A disgusted snort come from me, and I stood up, wishing he
wasn’t injured so I could pop him on that smug smile. “Blanket’s all wet. Looks like he ain’t potty trained. I’ll go see if I can find a diaper.” I shook a finger at him. “You just take good care of this little boy, June Jaans. Don’t let him fall out of bed.”
“Yes, ma’am,” he said, still smiling like an idiot.
I pulled the reins on my temper and took in a deep draft of air as I walked away from his bedside. I don’t know why you’re getting yourself so crossways over dirty old June Jaans, Eudora. He’s just as sorry an individual as he ever was.
“Don’t have the sense God gave a goat,” I muttered as I rifled through the pile of supplies by the door, looking for some diapers that would fit the baby. “Got more lip that an old muley cow, and he’s just as ugly… .”
“Excuse me?” A voice from behind startled me, and I turned around to find that city doctor there.
I had to look at his name tag to remember his name. “Oh, Dr. Albright, I’m sorry,” I said, feeling like an addle-brain. “I was just talking to myself. We old ladies do that sometimes.”
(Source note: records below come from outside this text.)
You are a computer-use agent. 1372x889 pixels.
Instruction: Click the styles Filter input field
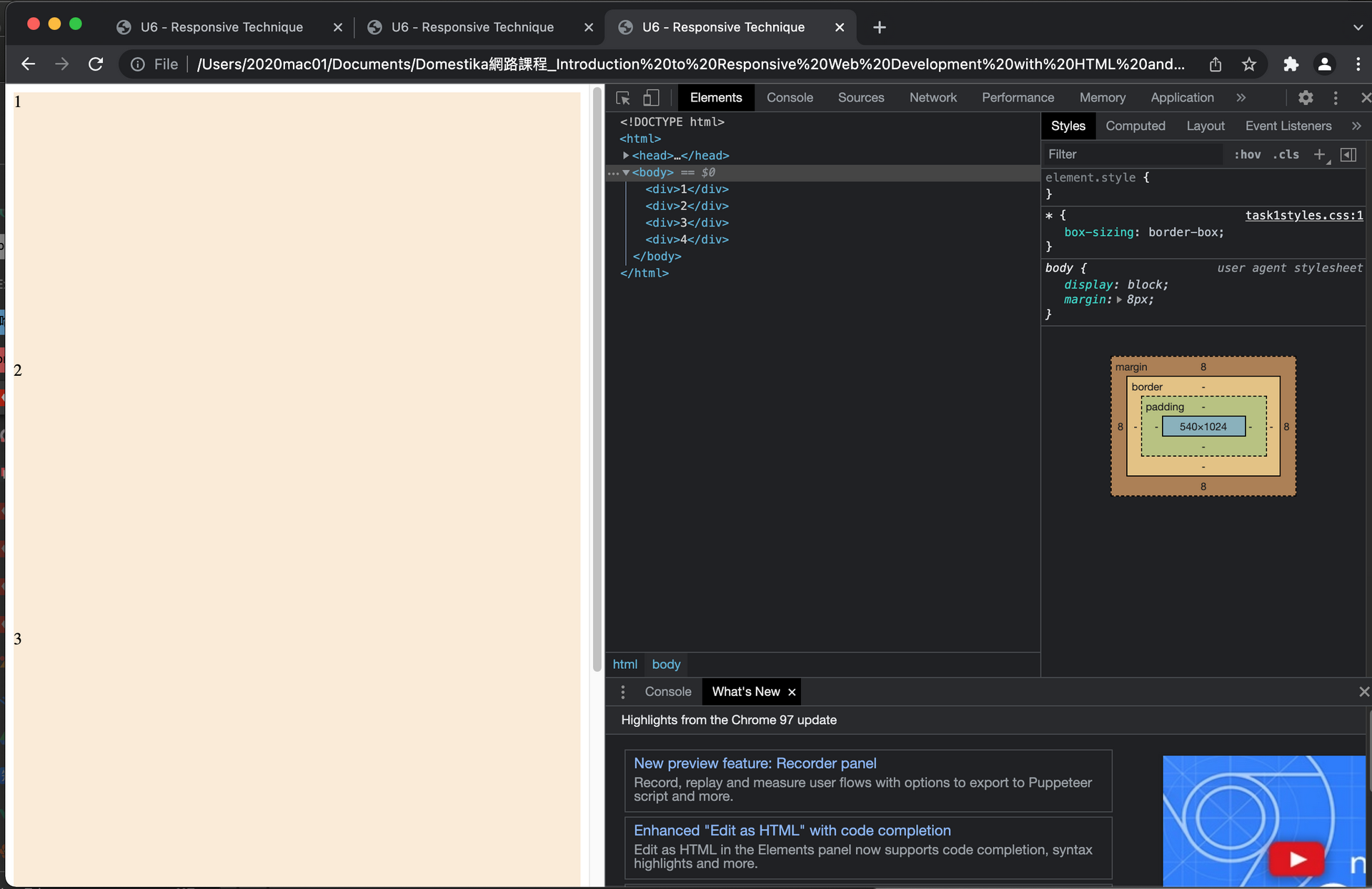pos(1132,154)
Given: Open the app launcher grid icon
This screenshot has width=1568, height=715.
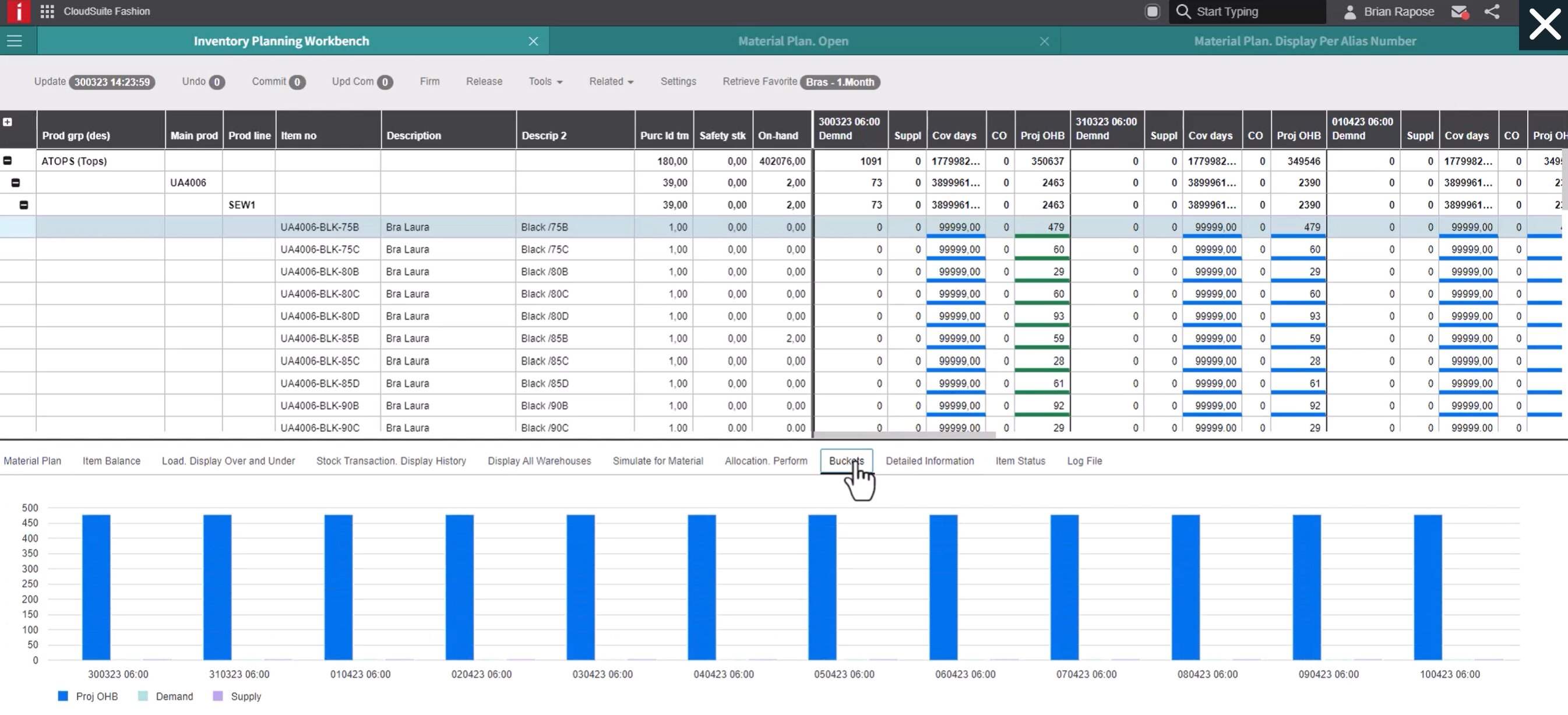Looking at the screenshot, I should (47, 12).
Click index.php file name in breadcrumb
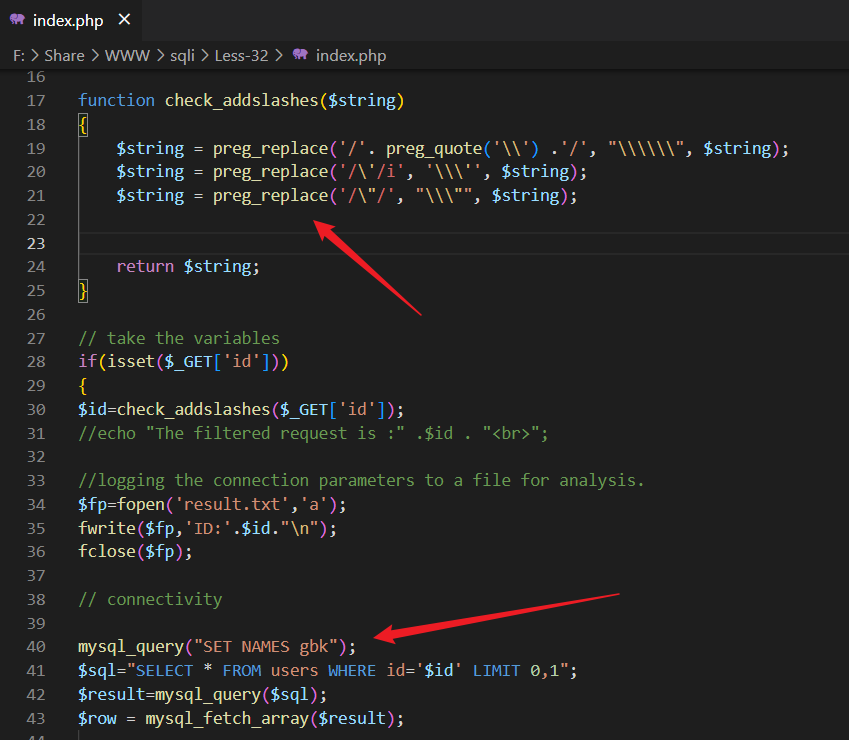 click(x=350, y=55)
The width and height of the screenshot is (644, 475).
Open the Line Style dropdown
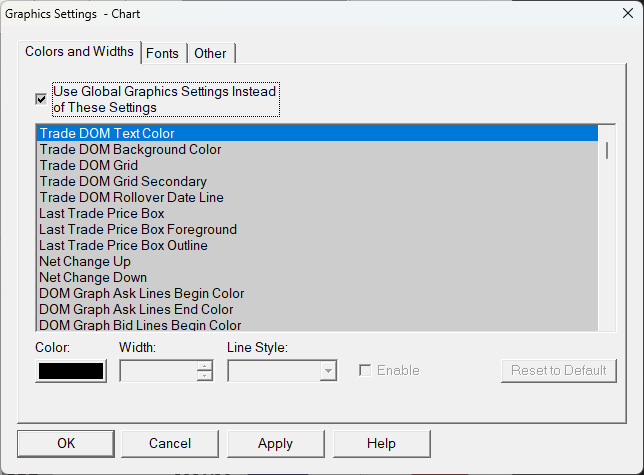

He shrugged, looking as humorless as ever. As far as I could tell, Dr. Albright didn’t have much personality, and what little he did have was pretty uppity and about as fake as that silly combed-over hair. Wonder if he takes that off and puts it on the bedpost at night… .
I realized I was staring at his hairline, and I flushed a little, ashamed. The truth was that, even if he was one of them rich fellas from out of town, we were lucky to have him here. Without him, there would still be no doctor at all, especially now that old Doc Howard had wore himself to a frazzle.
“Can I help you with anything?” I asked, glancing over his shoulder at little Jimmy Ray, who was being laid on a mattress on the floor by his father and Jenilee Lane. Mazelle Sibley was hovering behind them with a blanket, giving orders. “How’s little Jimmy Ray’s leg? He sure sounded in a lot of pain a while ago. Is he gonna be all right?”
The doctor continued rifling through the medicine shelf. “Are you a relative?”